A esse movimento de busca de afirmação do direito como ciência pura é que se chamou de positivismo jurídico, ou seja, as premissas básicas do positivismo científico aplicadas ao direito. Em razão desse raciocínio, os teóricos jurídico-positivistas pregam dentre outras, a separação do direito e política, ou seja, ao aplicador do direito não cabe perquirir e avaliar o conteúdo da lei, mas tão somente a maneira como esse direito puro deveria ser aplicado. No entanto, o que mais marcou a filosofia do positivismo jurídico foi a negação completa da inter-relação entre o direito e a moral e o direito e a justiça, que, por consequência, procurou afastar o direito da filosofia.

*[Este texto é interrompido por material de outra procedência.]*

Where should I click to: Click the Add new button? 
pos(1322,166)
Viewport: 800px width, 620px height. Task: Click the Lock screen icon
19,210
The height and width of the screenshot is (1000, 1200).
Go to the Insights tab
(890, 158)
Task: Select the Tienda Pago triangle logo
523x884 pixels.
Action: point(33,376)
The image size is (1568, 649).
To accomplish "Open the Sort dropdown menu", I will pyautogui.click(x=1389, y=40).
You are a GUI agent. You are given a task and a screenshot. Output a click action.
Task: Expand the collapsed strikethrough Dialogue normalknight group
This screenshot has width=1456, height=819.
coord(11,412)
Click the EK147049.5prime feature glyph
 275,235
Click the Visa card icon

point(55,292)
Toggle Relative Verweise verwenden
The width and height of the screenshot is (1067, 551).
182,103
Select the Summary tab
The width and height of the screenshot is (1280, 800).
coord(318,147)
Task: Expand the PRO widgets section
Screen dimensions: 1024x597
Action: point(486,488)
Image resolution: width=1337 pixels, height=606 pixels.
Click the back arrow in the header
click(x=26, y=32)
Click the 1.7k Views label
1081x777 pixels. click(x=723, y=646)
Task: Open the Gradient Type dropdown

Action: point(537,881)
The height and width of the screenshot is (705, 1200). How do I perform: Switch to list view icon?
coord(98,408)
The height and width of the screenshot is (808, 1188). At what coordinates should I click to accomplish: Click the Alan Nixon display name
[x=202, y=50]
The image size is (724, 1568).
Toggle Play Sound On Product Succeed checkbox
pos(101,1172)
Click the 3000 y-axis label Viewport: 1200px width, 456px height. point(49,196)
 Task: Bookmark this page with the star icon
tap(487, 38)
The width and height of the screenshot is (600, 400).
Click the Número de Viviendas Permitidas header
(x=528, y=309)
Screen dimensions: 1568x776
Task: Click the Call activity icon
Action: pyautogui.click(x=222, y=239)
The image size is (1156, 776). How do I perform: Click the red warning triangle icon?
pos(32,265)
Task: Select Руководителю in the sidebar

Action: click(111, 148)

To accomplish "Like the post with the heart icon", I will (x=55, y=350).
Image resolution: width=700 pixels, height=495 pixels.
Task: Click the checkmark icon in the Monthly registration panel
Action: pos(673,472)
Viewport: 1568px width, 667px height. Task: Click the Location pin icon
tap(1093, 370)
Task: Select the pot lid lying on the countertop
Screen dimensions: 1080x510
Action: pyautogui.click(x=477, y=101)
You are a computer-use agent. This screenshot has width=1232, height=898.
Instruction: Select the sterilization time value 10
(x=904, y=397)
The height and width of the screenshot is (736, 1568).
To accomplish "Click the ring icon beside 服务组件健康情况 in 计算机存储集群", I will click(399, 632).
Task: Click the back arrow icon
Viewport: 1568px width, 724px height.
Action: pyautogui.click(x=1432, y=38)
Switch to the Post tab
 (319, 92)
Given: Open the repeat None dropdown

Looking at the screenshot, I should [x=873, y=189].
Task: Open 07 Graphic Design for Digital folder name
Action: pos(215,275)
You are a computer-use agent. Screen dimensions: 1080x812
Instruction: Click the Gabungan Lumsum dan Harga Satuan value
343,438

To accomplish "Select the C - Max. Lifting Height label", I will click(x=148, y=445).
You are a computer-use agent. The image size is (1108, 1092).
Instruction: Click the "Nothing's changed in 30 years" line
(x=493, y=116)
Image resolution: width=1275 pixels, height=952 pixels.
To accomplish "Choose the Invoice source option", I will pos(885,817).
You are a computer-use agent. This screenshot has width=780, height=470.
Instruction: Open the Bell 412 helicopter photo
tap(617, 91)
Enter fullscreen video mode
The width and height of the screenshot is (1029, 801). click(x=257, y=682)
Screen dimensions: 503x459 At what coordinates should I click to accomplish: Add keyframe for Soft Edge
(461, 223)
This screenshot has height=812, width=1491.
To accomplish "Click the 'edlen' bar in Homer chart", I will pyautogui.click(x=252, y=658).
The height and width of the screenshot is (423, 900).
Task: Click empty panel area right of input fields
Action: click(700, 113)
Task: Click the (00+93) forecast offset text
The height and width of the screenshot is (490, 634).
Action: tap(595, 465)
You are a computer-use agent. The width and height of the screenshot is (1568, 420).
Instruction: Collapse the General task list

Em sua fase clássica, ou mais radical, como noticia BOBBIO (1993, p. 141-143) a filosofia positivista pregava que o direito devia ser estudado como fato e não como um valor. Analisar os fatos e a dinâmica social não é tarefa atribuída ao jurista, que deve se ocupar unicamente da aplicação da norma, seja ela boa ou ruim, justa ou injusta. Ao aplicador do direito não é dado perquirir das razões da existência da norma; se ela existe validamente, deve ser aplicada, independentemente de qualquer juízo valorativo. Dessa forma, a principal fonte do direito é a lei. Costumes e princípios não devem ser levados em conta no momento da produção da norma. A lei formal emanada do Estado tem prevalência sobre quaisquer outras fontes de direito. Assim, a regra jurídica trazida pela lei já contém a solução a ser aplicada ao caso fático, não há espaço para interpretação e a atividade jurídica torna-se mero ato de declaração do direito posto. Por essa razão, cada norma deve ser vista como parte integrante de um ordenamento maior que lhe confere validade e compatibilidade.

Para Hans Kelsen, um dos principais teóricos do positivismo jurídico, a ideia da autonomia do direito deve partir de uma concepção normativa, na qual o fundamento de validade da norma deve ser buscado no próprio ordenamento jurídico. Assim, toda norma jurídica deve encontrar seu fundamento de validade em uma norma que lhe seja hierarquicamente superior, porém dentro do mesmo ordenamento. A única norma que não encontra validade em outra é aquela que ele chamou de norma fundamental (grundnorm), que, por isso, trata-se de uma norma pressuposta.

O conceito de direito, portanto, para Kelsen, é construído a partir das relações do direito consigo próprio. Não está dependente da moral e tão pouco da política.

Outro teórico importante da filosófica positivista do direito foi Herbert Hart, professor da Universidade de Oxford. Sua teoria é centrada, principalmente, no problema da eficácia da concepção positivista, assim, parte da aproximação entre o positivismo jurídico com a jurisprudência do sistema jurídico anglo-saxão. O fundamental para Hart é tratar o direito como um fato social, isento de questões de natureza metafísica ou axiológica. Em sua concepção, o sistema jurídico é composto de apenas dois tipos de normas, as primárias e secundárias.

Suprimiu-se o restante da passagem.